Work to be completed -> Reproduce the records precisely. Every line should be included.

○ ○ ○ ○

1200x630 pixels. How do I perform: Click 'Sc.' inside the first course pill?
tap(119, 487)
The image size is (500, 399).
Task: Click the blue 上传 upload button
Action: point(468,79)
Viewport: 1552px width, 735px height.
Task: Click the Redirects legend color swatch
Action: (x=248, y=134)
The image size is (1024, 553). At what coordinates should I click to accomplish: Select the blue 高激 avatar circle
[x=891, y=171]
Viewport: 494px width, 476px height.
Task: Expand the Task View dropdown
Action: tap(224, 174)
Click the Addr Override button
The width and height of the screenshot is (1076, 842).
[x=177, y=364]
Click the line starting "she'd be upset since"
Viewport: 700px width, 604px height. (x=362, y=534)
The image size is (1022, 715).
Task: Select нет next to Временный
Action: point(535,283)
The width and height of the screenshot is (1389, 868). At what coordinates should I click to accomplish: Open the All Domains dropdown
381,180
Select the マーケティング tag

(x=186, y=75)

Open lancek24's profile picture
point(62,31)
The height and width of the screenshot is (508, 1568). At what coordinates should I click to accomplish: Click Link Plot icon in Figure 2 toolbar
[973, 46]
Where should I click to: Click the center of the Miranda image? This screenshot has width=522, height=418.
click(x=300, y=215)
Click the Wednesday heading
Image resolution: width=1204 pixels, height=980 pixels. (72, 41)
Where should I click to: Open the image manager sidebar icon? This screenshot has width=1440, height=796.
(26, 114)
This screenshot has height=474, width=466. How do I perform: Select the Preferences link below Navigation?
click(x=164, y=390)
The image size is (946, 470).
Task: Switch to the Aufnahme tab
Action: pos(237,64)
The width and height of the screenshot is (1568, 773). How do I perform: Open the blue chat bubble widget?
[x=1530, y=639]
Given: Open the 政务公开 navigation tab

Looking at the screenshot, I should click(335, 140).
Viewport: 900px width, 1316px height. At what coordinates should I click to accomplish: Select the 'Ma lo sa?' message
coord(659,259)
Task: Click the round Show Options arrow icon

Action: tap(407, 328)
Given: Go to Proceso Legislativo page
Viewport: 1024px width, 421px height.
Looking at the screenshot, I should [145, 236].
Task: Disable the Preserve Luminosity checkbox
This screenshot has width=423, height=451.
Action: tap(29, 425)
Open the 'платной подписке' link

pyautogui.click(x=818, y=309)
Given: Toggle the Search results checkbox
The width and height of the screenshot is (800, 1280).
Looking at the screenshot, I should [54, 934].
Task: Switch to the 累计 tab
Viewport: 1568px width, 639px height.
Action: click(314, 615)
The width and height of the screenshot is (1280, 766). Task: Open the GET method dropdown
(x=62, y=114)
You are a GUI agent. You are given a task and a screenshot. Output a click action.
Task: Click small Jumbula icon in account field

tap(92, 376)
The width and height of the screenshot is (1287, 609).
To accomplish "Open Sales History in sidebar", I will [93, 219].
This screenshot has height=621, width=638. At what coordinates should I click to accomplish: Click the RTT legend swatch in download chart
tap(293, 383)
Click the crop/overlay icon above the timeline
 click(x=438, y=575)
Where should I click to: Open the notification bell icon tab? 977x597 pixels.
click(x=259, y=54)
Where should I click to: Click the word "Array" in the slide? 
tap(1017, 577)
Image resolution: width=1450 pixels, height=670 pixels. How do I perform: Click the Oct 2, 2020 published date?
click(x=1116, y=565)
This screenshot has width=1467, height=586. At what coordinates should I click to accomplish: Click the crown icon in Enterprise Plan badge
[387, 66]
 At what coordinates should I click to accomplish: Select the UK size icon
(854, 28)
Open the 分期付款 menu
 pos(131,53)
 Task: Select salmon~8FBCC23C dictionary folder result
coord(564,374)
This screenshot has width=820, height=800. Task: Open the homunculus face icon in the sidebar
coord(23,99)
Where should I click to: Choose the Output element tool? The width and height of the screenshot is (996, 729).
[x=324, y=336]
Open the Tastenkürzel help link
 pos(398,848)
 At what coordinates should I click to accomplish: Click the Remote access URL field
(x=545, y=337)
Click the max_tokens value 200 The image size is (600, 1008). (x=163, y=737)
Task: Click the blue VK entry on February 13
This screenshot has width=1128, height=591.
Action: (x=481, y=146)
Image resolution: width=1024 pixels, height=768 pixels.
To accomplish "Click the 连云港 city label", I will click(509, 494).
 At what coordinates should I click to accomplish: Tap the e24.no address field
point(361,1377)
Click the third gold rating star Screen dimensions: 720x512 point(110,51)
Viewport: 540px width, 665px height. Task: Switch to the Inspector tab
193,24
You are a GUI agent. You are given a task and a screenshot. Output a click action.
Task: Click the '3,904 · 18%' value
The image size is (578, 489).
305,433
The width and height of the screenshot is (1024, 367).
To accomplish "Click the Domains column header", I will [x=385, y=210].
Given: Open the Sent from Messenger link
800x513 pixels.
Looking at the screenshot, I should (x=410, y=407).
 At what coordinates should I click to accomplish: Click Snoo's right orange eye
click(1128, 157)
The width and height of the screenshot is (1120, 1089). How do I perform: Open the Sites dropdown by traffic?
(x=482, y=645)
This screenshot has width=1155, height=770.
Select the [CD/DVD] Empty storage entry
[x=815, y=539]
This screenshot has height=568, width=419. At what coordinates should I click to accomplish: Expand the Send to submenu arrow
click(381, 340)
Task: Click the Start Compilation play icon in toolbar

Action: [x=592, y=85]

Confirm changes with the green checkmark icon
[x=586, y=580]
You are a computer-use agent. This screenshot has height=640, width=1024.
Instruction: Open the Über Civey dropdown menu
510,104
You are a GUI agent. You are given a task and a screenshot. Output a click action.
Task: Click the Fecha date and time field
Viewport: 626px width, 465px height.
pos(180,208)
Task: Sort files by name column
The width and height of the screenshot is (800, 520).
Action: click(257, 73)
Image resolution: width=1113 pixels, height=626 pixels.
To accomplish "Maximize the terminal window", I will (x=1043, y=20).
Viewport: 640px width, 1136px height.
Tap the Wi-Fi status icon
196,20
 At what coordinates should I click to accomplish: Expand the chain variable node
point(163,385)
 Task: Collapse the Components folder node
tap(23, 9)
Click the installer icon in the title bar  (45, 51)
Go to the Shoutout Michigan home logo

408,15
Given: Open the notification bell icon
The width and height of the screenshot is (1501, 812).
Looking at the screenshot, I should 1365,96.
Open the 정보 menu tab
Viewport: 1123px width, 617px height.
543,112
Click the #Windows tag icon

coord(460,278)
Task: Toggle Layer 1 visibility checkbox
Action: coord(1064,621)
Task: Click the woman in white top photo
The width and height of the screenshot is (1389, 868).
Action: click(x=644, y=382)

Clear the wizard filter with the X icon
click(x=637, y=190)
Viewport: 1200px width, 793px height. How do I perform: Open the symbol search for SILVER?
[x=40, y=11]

○ ○ ○ ○

Result ->
1200x630 pixels. How do I perform: Click 'Sc.' inside the first course pill?
tap(119, 487)
The image size is (500, 399).
Task: Click the blue 上传 upload button
Action: point(468,79)
Viewport: 1552px width, 735px height.
Task: Click the Redirects legend color swatch
Action: (x=248, y=134)
The image size is (1024, 553). At what coordinates should I click to accomplish: Select the blue 高激 avatar circle
[x=891, y=171]
Viewport: 494px width, 476px height.
Task: Expand the Task View dropdown
Action: tap(224, 174)
Click the Addr Override button
The width and height of the screenshot is (1076, 842).
[x=177, y=364]
Click the line starting "she'd be upset since"
Viewport: 700px width, 604px height. (x=362, y=534)
The image size is (1022, 715).
Task: Select нет next to Временный
Action: point(535,283)
The width and height of the screenshot is (1389, 868). At what coordinates should I click to accomplish: Open the All Domains dropdown
381,180
Select the マーケティング tag

(x=186, y=75)

Open lancek24's profile picture
point(62,31)
The height and width of the screenshot is (508, 1568). At what coordinates should I click to accomplish: Click Link Plot icon in Figure 2 toolbar
[973, 46]
Where should I click to: Click the center of the Miranda image? This screenshot has width=522, height=418.
click(x=300, y=215)
Click the Wednesday heading
Image resolution: width=1204 pixels, height=980 pixels. (72, 41)
Where should I click to: Open the image manager sidebar icon? This screenshot has width=1440, height=796.
(26, 114)
This screenshot has height=474, width=466. How do I perform: Select the Preferences link below Navigation?
click(x=164, y=390)
The image size is (946, 470).
Task: Switch to the Aufnahme tab
Action: pos(237,64)
The width and height of the screenshot is (1568, 773). How do I perform: Open the blue chat bubble widget?
[x=1530, y=639]
Given: Open the 政务公开 navigation tab

Looking at the screenshot, I should click(335, 140).
Viewport: 900px width, 1316px height. At what coordinates should I click to accomplish: Select the 'Ma lo sa?' message
coord(659,259)
Task: Click the round Show Options arrow icon

Action: tap(407, 328)
Given: Go to Proceso Legislativo page
Viewport: 1024px width, 421px height.
Looking at the screenshot, I should [145, 236].
Task: Disable the Preserve Luminosity checkbox
This screenshot has width=423, height=451.
Action: tap(29, 425)
Open the 'платной подписке' link

pyautogui.click(x=818, y=309)
Given: Toggle the Search results checkbox
The width and height of the screenshot is (800, 1280).
Looking at the screenshot, I should [54, 934].
Task: Switch to the 累计 tab
Viewport: 1568px width, 639px height.
Action: click(314, 615)
The width and height of the screenshot is (1280, 766). Task: Open the GET method dropdown
(x=62, y=114)
You are a GUI agent. You are given a task and a screenshot. Output a click action.
Task: Click small Jumbula icon in account field

tap(92, 376)
The width and height of the screenshot is (1287, 609).
To accomplish "Open Sales History in sidebar", I will [93, 219].
This screenshot has height=621, width=638. At what coordinates should I click to accomplish: Click the RTT legend swatch in download chart
tap(293, 383)
Click the crop/overlay icon above the timeline
 click(x=438, y=575)
Where should I click to: Open the notification bell icon tab? 977x597 pixels.
click(x=259, y=54)
Where should I click to: Click the word "Array" in the slide? 
tap(1017, 577)
Image resolution: width=1450 pixels, height=670 pixels. How do I perform: Click the Oct 2, 2020 published date?
click(x=1116, y=565)
This screenshot has width=1467, height=586. At what coordinates should I click to accomplish: Click the crown icon in Enterprise Plan badge
[387, 66]
 At what coordinates should I click to accomplish: Select the UK size icon
(854, 28)
Open the 分期付款 menu
 pos(131,53)
 Task: Select salmon~8FBCC23C dictionary folder result
coord(564,374)
This screenshot has width=820, height=800. Task: Open the homunculus face icon in the sidebar
coord(23,99)
Where should I click to: Choose the Output element tool? The width and height of the screenshot is (996, 729).
[x=324, y=336]
Open the Tastenkürzel help link
 pos(398,848)
 At what coordinates should I click to accomplish: Click the Remote access URL field
(x=545, y=337)
Click the max_tokens value 200 The image size is (600, 1008). (x=163, y=737)
Task: Click the blue VK entry on February 13
This screenshot has width=1128, height=591.
Action: (x=481, y=146)
Image resolution: width=1024 pixels, height=768 pixels.
To accomplish "Click the 连云港 city label", I will click(509, 494).
 At what coordinates should I click to accomplish: Tap the e24.no address field
point(361,1377)
Click the third gold rating star Screen dimensions: 720x512 point(110,51)
Viewport: 540px width, 665px height. Task: Switch to the Inspector tab
193,24
You are a GUI agent. You are given a task and a screenshot. Output a click action.
Task: Click the '3,904 · 18%' value
The image size is (578, 489).
305,433
The width and height of the screenshot is (1024, 367).
To accomplish "Click the Domains column header", I will [x=385, y=210].
Given: Open the Sent from Messenger link
800x513 pixels.
Looking at the screenshot, I should (x=410, y=407).
 At what coordinates should I click to accomplish: Click Snoo's right orange eye
click(1128, 157)
The width and height of the screenshot is (1120, 1089). How do I perform: Open the Sites dropdown by traffic?
(x=482, y=645)
This screenshot has width=1155, height=770.
Select the [CD/DVD] Empty storage entry
[x=815, y=539]
This screenshot has height=568, width=419. At what coordinates should I click to accomplish: Expand the Send to submenu arrow
click(381, 340)
Task: Click the Start Compilation play icon in toolbar

Action: [x=592, y=85]

Confirm changes with the green checkmark icon
[x=586, y=580]
You are a computer-use agent. This screenshot has height=640, width=1024.
Instruction: Open the Über Civey dropdown menu
510,104
You are a GUI agent. You are given a task and a screenshot. Output a click action.
Task: Click the Fecha date and time field
Viewport: 626px width, 465px height.
pos(180,208)
Task: Sort files by name column
The width and height of the screenshot is (800, 520).
Action: click(257, 73)
Image resolution: width=1113 pixels, height=626 pixels.
To accomplish "Maximize the terminal window", I will (x=1043, y=20).
Viewport: 640px width, 1136px height.
Tap the Wi-Fi status icon
196,20
 At what coordinates should I click to accomplish: Expand the chain variable node
point(163,385)
 Task: Collapse the Components folder node
tap(23, 9)
Click the installer icon in the title bar  (45, 51)
Go to the Shoutout Michigan home logo

408,15
Given: Open the notification bell icon
The width and height of the screenshot is (1501, 812).
Looking at the screenshot, I should 1365,96.
Open the 정보 menu tab
Viewport: 1123px width, 617px height.
543,112
Click the #Windows tag icon

coord(460,278)
Task: Toggle Layer 1 visibility checkbox
Action: coord(1064,621)
Task: Click the woman in white top photo
The width and height of the screenshot is (1389, 868).
Action: click(x=644, y=382)

Clear the wizard filter with the X icon
click(x=637, y=190)
Viewport: 1200px width, 793px height. How do I perform: Open the symbol search for SILVER?
[x=40, y=11]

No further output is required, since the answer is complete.